Immunosuppressive drugs and their active metabolites can cross the placental barrier and enter fetal circulation. The adverse effects on the fetus include chromosomal aberrations, structural malformations, organ-specific toxicity and intrauterine growth retardation. The aim of our study was to investigate the impact of "safe" and "contraindicated" immunosuppressive drugs on birth defects in juvenile Wistar rats after exposure of pregnant female rats to these drugs. The study was conducted on 32 female Wistar rats, subjected to immunosuppressive regimens most commonly used in therapy of human kidney transplant recipients.
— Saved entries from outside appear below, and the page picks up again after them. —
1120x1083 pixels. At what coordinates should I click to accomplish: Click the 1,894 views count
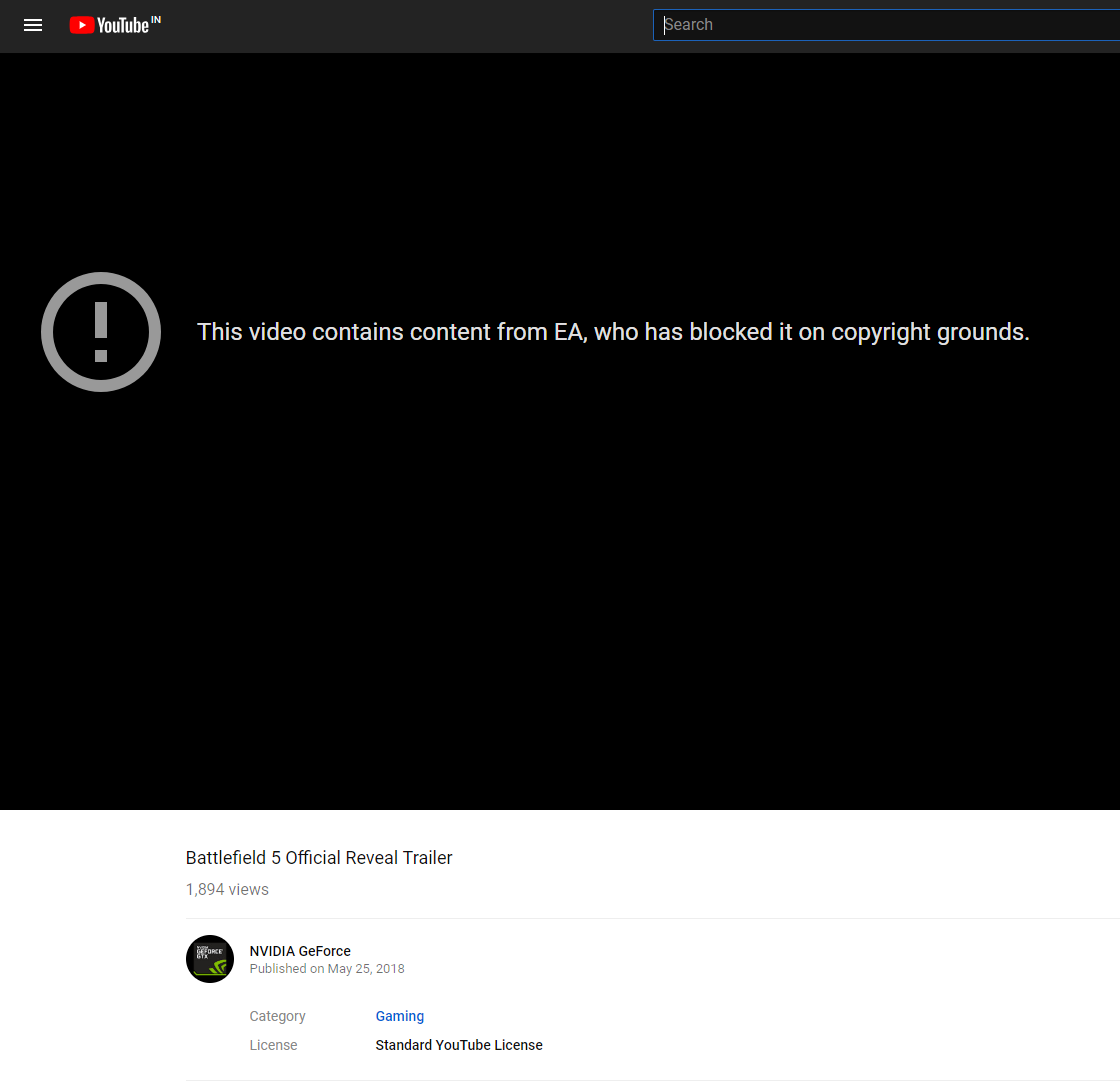coord(227,889)
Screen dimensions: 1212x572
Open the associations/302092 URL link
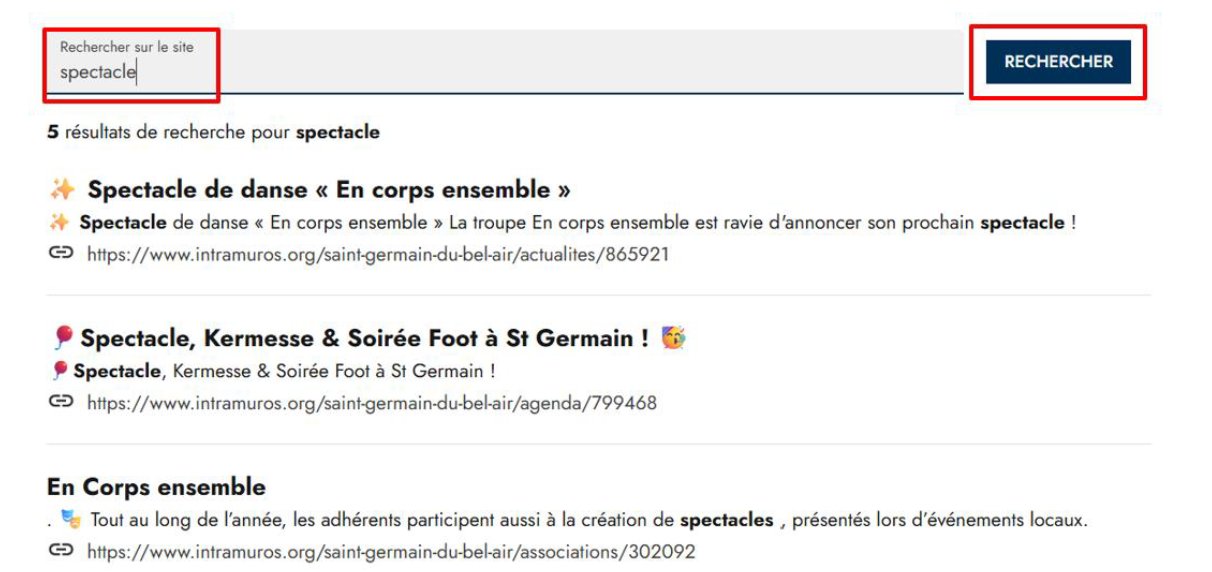391,552
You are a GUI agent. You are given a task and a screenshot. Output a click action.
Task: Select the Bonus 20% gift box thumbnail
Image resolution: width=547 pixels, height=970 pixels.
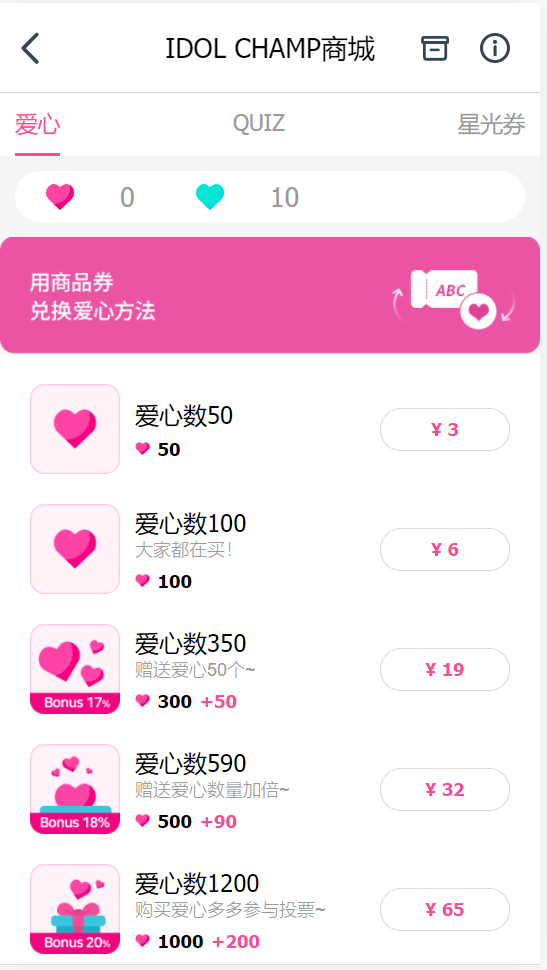(75, 909)
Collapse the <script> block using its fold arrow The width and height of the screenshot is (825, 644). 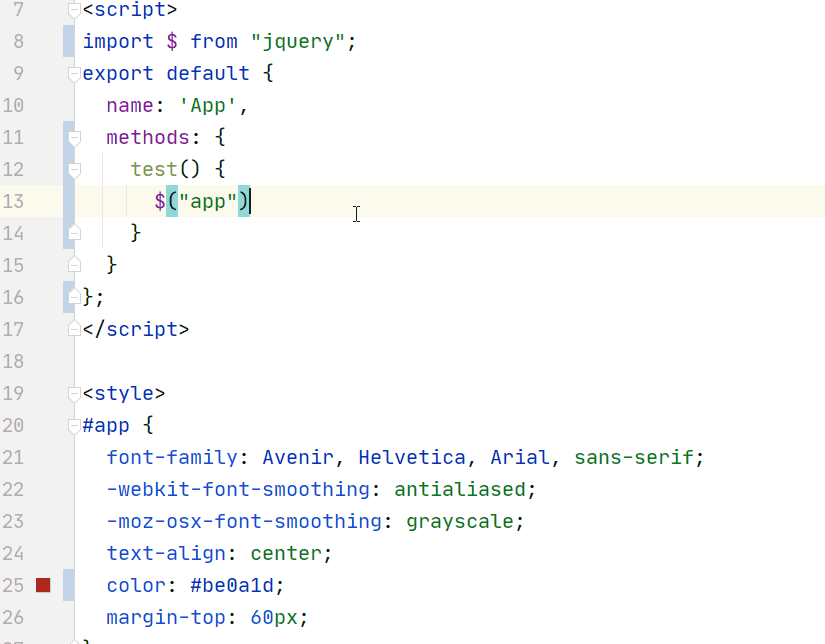click(73, 9)
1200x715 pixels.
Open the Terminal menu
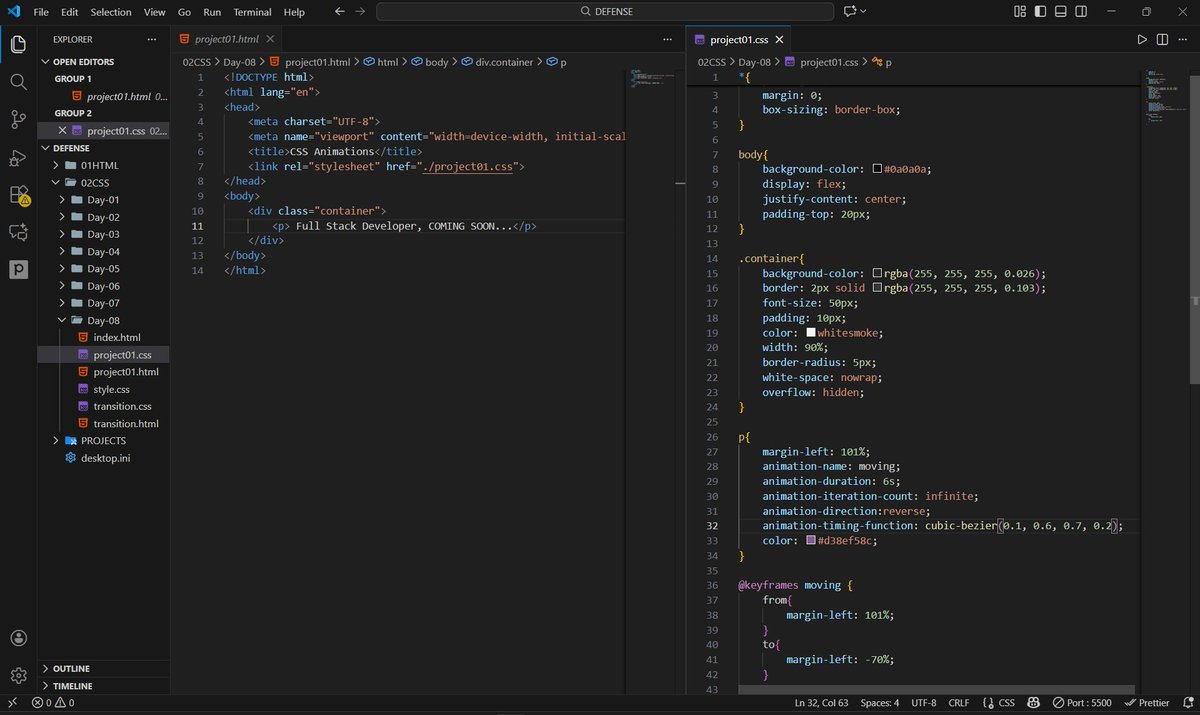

The animals received drugs by oral gavage 2 weeks before pregnancy and during 3 weeks of pregnancy. Treatment with mycophenolate mofetil and everolimus turned out to be toxic. We have noticed a significantly reduced number of live births in all pregnant rats exposed to these drugs in combination with calcineurin inhibitors and prednisone. Malformations and histological changes of fetal organs were confirmed after mycophenolate mofetil exposure during pregnancy. Mycophenolate mofetil turned out to be more toxic when used with tacrolimus than with cyclosporin (delivery of live offspring was possible only in the latter group). Everolimus in combination with cyclosporin effectively suppressed the fetal maturation in utero, but did not contribute to the development of malformations.